Abstract (eng)
Within the SNOW project that is based at the University of Natural Resources and Life Sciences (BOKU) Vienna, a new technique of producing manmade snow has been examined under laboratory conditions. In contrast to conventional techniques that produce mainly frozen droplets, here it was the goal to simulate the process of snow formation in the atmosphere via an artificial cloud.
The research for this thesis has been conducted within the project, whereupon the focus was on finding out about the dependence of the snow crystal properties on the cloud temperature, the water supply and the realisation of the latter.
The common assumption concerning the water supply of the growing crystals was that in the cloud that is produced by water atomisers, given the high density of the fog and the droplet size, the air surrounding the nuclei and the droplets would be saturated with respect to a flat water surface, and that thermodynamical equilibrium would be reached within a time that is negligible compared to the residence time of a growing snow crystal in the cloud.
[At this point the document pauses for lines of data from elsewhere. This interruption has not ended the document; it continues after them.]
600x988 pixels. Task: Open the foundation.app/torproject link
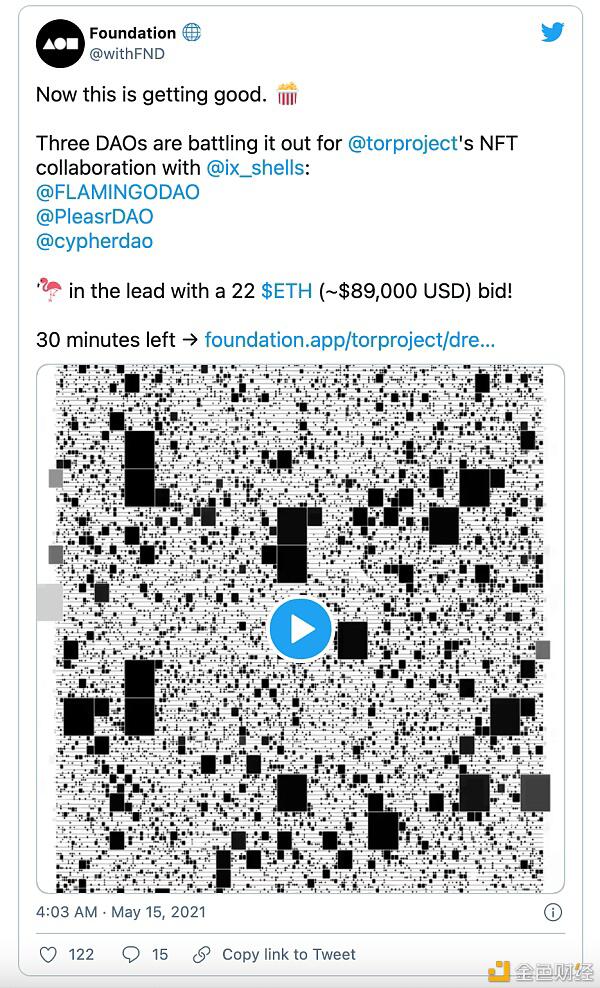coord(349,339)
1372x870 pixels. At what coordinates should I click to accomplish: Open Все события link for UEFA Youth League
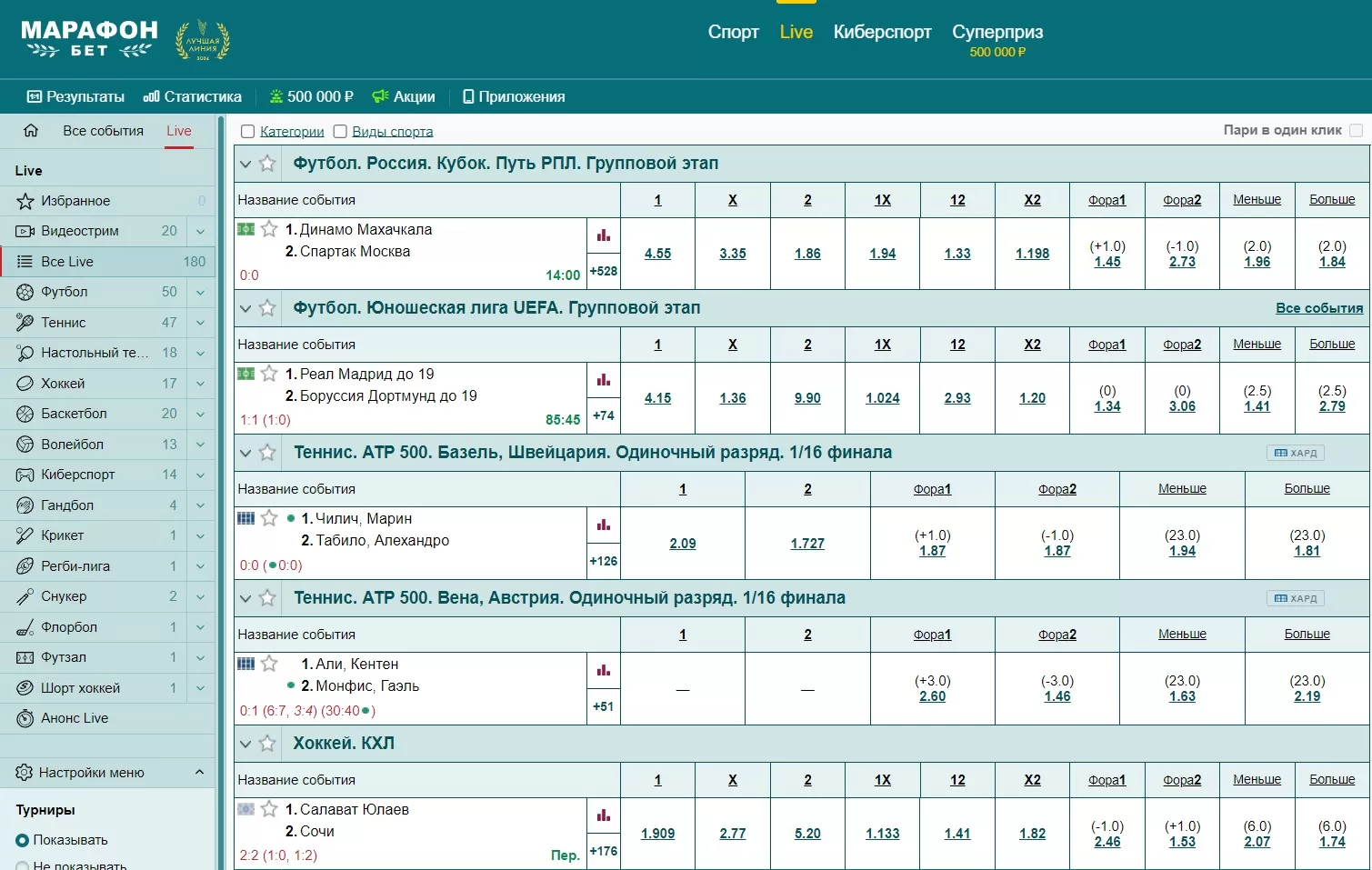pos(1318,308)
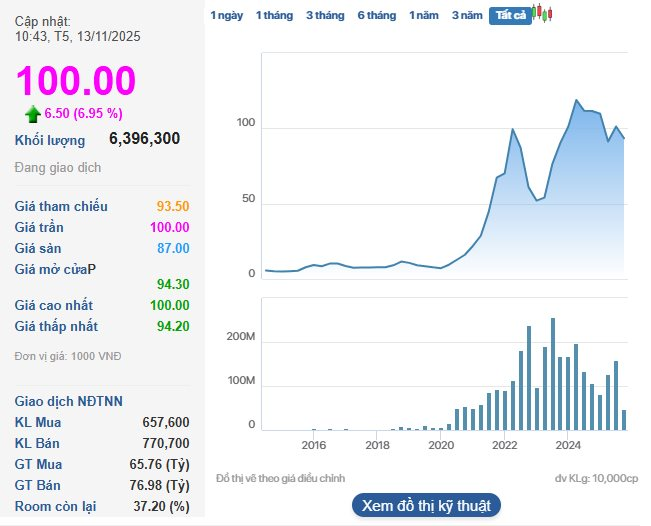Screen dimensions: 651x526
Task: Select the "1 ngày" time range tab
Action: coord(226,15)
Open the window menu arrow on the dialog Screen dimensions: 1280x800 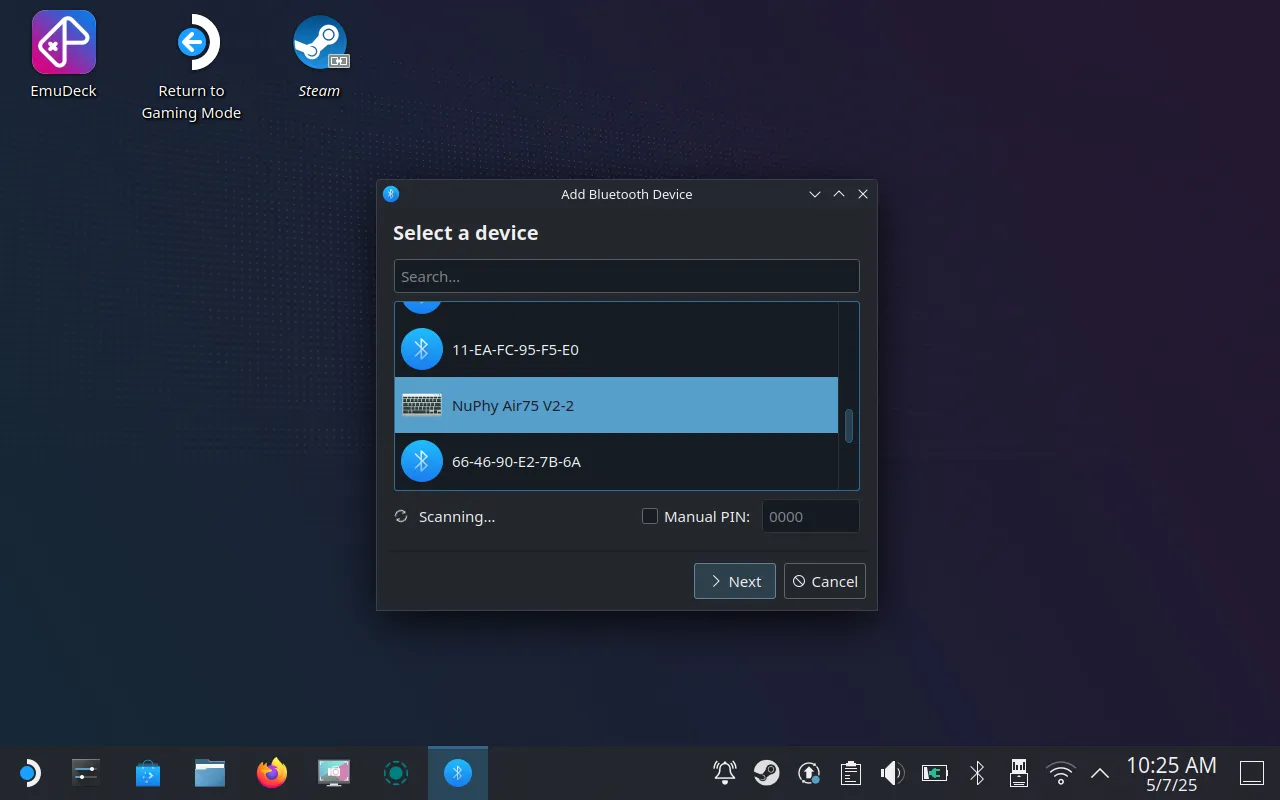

Therefore, a certain cloud temperature would always lead to a certain water vapour pressure and hence a certain supersaturation with respect to ice, and the crystal would grow out of the water vapour transferred from the liquid drops (BERGERON- FINDEISEN - process).
In order to validate that assumption, the goal of the work in hand was to reach higher water vapour pressures at given temperature than the saturation pressure with respect to flat water and compare the resulting snow crystals with the ones grown in a cloud at the same temperature but consisting of drops. Therefore, the air stream entering the Cloud Chamber was loaded with vapour by letting it flow tangentially over a flat water surface. After entering the Cloud Chamber, the moist air cooled down to almost ambient temperature and assuming the air in the Cold Lab does not provide too many condensation nuclei, the water would stay in the gas phase, resulting in higher vapour pressures than at the experiments conducted with the atomisers.
Through a number of experiments at varying temperature and droplet density, the dependence of the evolving primary crystal habit on the cloud temperature could be clearly confirmed, and it could as well be shown that the water drop density of the cloud does not have distinct influence on the crystal shape. There is some evidence that under the given circumstances the snow crystals do grow at vapour pressures between ice saturation and water saturation mainly, whereby the crystals experience varying saturations in the course of its growth.